Records from a collection:
****************

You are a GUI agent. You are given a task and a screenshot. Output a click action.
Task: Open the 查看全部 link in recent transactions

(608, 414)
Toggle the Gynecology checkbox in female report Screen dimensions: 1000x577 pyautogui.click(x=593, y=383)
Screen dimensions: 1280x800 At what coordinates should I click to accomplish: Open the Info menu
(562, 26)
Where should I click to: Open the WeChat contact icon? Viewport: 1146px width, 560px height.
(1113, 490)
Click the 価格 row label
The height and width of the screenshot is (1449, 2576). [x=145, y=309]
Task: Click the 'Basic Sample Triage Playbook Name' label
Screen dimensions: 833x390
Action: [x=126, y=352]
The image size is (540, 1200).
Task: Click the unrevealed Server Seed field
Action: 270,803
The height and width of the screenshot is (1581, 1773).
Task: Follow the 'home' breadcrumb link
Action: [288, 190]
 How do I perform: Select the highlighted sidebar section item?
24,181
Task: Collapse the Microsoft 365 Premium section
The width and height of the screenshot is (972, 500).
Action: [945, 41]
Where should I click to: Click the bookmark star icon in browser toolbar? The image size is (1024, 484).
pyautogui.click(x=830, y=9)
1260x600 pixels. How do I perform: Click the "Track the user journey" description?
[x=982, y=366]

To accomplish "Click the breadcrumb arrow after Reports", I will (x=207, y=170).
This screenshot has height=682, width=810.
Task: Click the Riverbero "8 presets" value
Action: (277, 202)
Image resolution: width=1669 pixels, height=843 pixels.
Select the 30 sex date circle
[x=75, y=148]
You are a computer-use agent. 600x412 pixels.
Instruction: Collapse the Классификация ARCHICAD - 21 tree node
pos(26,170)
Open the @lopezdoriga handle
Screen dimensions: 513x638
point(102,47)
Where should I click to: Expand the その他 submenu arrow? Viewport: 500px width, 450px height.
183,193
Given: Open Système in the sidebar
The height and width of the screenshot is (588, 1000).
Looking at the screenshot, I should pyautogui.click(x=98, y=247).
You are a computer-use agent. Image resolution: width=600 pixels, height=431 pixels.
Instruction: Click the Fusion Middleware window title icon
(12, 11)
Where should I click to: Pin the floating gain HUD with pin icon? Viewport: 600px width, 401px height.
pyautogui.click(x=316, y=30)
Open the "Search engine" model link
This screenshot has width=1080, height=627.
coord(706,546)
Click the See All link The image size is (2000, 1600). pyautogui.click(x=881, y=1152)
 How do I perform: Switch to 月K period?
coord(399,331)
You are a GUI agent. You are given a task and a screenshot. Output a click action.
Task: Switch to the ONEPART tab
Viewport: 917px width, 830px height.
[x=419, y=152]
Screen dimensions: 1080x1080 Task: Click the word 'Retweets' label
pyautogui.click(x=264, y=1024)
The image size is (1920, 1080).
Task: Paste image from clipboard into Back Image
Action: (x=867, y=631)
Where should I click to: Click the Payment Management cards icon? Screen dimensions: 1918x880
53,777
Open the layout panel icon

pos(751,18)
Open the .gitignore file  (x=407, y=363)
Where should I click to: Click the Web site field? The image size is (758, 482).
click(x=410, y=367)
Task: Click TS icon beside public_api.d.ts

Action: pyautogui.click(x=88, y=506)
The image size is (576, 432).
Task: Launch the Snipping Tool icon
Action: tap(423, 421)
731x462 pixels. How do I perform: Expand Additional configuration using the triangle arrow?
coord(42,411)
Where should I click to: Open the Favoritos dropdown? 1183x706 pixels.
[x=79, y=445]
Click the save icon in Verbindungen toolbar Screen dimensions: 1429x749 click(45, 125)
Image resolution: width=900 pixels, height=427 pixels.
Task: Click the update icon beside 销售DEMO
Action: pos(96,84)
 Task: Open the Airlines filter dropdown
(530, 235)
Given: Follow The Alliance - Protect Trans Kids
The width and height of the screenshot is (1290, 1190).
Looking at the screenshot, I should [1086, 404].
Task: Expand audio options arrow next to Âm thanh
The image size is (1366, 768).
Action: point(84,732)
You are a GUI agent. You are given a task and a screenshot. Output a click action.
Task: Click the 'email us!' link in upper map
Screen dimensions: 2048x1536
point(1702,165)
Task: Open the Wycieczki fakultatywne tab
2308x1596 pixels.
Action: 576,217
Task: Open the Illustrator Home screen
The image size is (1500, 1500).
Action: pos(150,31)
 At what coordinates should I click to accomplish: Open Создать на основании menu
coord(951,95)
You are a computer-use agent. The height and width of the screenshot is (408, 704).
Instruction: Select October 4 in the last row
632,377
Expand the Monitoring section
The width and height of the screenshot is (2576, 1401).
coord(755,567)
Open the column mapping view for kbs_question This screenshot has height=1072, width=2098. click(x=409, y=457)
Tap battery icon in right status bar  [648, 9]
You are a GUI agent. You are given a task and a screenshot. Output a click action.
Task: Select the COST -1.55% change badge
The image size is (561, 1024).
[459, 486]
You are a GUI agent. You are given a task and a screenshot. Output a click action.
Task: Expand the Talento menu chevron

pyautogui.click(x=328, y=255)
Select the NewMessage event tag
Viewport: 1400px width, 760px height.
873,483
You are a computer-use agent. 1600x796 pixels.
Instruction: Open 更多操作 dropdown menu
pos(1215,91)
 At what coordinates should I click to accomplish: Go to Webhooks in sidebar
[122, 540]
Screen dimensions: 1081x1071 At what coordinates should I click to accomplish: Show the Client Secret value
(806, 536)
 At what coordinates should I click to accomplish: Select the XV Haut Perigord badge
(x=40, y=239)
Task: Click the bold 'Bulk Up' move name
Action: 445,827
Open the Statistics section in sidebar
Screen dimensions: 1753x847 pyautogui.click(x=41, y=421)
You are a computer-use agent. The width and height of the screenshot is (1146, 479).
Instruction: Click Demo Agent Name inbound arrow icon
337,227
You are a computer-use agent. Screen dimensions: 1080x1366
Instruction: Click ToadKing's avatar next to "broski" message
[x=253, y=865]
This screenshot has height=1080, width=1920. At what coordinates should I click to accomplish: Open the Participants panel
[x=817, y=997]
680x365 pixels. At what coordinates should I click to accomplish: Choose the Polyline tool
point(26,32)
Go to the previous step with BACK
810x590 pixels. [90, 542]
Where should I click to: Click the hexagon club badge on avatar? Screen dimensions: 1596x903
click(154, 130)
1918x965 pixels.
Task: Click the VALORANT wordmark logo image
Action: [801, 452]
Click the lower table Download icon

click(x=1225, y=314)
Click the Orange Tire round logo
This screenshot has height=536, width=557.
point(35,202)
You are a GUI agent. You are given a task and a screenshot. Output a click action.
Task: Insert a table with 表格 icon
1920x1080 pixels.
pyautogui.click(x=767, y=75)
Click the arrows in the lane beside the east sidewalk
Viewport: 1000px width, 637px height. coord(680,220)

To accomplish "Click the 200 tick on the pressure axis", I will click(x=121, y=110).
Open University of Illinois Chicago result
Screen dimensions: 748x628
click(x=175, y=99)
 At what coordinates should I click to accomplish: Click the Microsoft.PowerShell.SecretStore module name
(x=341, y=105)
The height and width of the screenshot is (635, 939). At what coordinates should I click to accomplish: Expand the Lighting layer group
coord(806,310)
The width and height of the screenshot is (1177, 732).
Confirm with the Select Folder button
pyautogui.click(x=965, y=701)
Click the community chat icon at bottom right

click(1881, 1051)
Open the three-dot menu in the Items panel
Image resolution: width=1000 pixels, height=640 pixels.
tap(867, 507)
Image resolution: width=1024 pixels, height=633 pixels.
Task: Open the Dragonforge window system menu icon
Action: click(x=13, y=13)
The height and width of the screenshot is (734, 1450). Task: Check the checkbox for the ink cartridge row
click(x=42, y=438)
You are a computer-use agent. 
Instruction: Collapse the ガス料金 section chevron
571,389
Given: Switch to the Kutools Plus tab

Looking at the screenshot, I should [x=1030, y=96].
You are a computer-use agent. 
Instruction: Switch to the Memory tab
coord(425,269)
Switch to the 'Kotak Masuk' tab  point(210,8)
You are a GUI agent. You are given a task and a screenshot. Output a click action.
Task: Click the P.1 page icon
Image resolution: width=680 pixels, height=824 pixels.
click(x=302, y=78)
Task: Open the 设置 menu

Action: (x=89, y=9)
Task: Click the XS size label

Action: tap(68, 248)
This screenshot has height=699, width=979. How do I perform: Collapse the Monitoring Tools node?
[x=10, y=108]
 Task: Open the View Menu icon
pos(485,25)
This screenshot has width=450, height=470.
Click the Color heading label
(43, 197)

****************

- _To be done_: Please convert everything in the material from the line containing "Task: Click the 'Basic" down to the line containing "pyautogui.click(x=830, y=9)", both included, into a JSON list of strings with one string per line. Leave out any blank lines.

- _Exercise answer_:
[
  "Task: Click the 'Basic Sample Triage Playbook Name' label",
  "Screen dimensions: 833x390",
  "Action: [x=126, y=352]",
  "The image size is (540, 1200).",
  "Task: Click the unrevealed Server Seed field",
  "Action: 270,803",
  "The height and width of the screenshot is (1581, 1773).",
  "Task: Follow the 'home' breadcrumb link",
  "Action: [288, 190]",
  " How do I perform: Select the highlighted sidebar section item?",
  "24,181",
  "Task: Collapse the Microsoft 365 Premium section",
  "The width and height of the screenshot is (972, 500).",
  "Action: [945, 41]",
  "Where should I click to: Click the bookmark star icon in browser toolbar? The image size is (1024, 484).",
  "pyautogui.click(x=830, y=9)"
]